Authored by jrtc27 on Mar 6 2021, 7:35 AM.

Details

Summary

LibraryPaths is rather underused in Clang, unlike FilePaths. The latter
notably includes the sysroot for bare-metal toolchains, so this allows
compiler-rt to be found alongside the other libraries shipped as part of
a sysroot rather than requiring it to be bundled with Clang, allowing
bare-metal sysroots to behave much more like real OS sysroots.

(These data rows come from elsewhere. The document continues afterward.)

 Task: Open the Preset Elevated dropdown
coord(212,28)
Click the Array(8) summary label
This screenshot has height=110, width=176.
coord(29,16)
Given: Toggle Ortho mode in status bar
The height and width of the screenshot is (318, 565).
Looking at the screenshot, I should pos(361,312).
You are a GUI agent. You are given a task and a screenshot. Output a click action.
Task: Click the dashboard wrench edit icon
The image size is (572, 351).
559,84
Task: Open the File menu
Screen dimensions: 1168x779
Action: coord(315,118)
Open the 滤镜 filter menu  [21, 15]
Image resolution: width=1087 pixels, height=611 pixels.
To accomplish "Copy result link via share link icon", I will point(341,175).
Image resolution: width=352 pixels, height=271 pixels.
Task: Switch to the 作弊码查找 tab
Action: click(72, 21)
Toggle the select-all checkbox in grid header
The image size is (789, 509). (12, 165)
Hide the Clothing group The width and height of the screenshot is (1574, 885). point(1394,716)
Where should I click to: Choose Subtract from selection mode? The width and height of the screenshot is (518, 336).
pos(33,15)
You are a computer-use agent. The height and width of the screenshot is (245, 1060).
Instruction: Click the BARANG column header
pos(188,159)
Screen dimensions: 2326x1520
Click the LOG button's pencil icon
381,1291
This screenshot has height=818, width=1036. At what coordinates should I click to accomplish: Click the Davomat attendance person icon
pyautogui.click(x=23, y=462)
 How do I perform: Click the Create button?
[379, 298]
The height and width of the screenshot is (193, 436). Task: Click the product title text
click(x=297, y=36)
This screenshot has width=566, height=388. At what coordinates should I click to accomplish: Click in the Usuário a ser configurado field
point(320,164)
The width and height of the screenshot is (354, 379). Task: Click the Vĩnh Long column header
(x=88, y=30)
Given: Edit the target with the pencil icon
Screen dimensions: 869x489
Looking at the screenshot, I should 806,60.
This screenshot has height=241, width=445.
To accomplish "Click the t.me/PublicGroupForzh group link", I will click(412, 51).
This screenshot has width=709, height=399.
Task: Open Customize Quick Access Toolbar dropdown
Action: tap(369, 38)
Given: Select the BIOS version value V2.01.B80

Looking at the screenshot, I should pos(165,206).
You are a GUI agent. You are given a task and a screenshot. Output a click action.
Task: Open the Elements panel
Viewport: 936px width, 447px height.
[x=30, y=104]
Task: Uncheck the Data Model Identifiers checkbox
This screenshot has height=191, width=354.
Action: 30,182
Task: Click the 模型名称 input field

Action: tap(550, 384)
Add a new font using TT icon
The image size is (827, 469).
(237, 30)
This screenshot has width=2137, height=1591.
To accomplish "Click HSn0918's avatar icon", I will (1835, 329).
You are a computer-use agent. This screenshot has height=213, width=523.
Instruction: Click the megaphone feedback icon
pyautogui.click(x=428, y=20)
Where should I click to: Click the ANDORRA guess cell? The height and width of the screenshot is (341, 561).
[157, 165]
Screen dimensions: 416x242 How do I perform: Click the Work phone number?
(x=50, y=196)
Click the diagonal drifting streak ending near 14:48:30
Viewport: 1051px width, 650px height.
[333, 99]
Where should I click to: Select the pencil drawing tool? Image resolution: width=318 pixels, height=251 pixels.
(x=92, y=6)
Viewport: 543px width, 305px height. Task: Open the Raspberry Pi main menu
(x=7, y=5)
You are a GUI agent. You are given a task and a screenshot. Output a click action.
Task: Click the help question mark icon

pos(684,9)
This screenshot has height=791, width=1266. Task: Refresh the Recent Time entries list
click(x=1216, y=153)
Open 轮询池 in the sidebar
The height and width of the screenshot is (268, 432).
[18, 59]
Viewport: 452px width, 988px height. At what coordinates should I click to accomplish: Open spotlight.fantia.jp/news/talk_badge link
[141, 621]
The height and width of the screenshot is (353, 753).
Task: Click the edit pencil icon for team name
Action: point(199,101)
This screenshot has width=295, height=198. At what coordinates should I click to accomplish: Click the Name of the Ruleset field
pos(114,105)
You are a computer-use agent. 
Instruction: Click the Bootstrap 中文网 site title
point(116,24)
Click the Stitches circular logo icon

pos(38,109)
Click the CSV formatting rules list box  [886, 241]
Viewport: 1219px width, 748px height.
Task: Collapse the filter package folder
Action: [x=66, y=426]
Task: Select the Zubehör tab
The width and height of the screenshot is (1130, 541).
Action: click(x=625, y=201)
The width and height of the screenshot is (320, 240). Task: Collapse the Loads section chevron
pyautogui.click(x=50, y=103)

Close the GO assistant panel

This is particularly useful for RISC-V where there is an abundance of
possible ISA and ABI choices, but the architecture suffix added to the
library name only captures the architectural word size. Putting them in
ISA and ABI-specific sysroots is the easiest way to allow multiple
configurations to coexist on the system given that such sysroots already
must exist with the system headers and precompiled libc.

Diff Detail

Event Timeline

jrtc27 created this revision.Mar 6 2021, 7:35 AM
jrtc27 requested review of this revision.Mar 6 2021, 7:35 AM
Herald added a project: Restricted Project. · View Herald TranscriptMar 6 2021, 7:35 AM
Herald added a subscriber: cfe-commits. · View Herald Transcript
jrtc27 updated this revision to Diff 328771.Mar 6 2021, 9:16 AM

Added missing file for test

jrtc27 updated this revision to Diff 328772.Mar 6 2021, 9:17 AM

Dropped unintended change

jrtc27 updated this revision to Diff 328773.Mar 6 2021, 9:18 AM

... and another accidental change

jrtc27 added a comment.Mar 6 2021, 9:25 AM

One thing that is currently rather ugly about BareMetal is that it ignores the AddArch argument. Once you have a sysroot, the architecture suffix is rather unnecessary, and given compiler-rt uses LLVM_ENABLE_PER_TARGET_RUNTIME_DIR to decide both whether to add a suffix and whether to add lib/${OS} to the install path, that means you can't nicely point compiler-rt at the sysroot as the install directory (well, unless you do something like make COMPILER_RT_OUTPUT_DIR point at the sysroot not the libdir and set COMPILER_RT_OS_DIR to . (or maybe the empty string also works)).

Ideally BareMetal would honour AddArch like the other toolchains, but you then have several issues:

  1. Are people relying on AddArch _not_ being honoured for things added to LibraryPaths (and therefore you need to check for both)?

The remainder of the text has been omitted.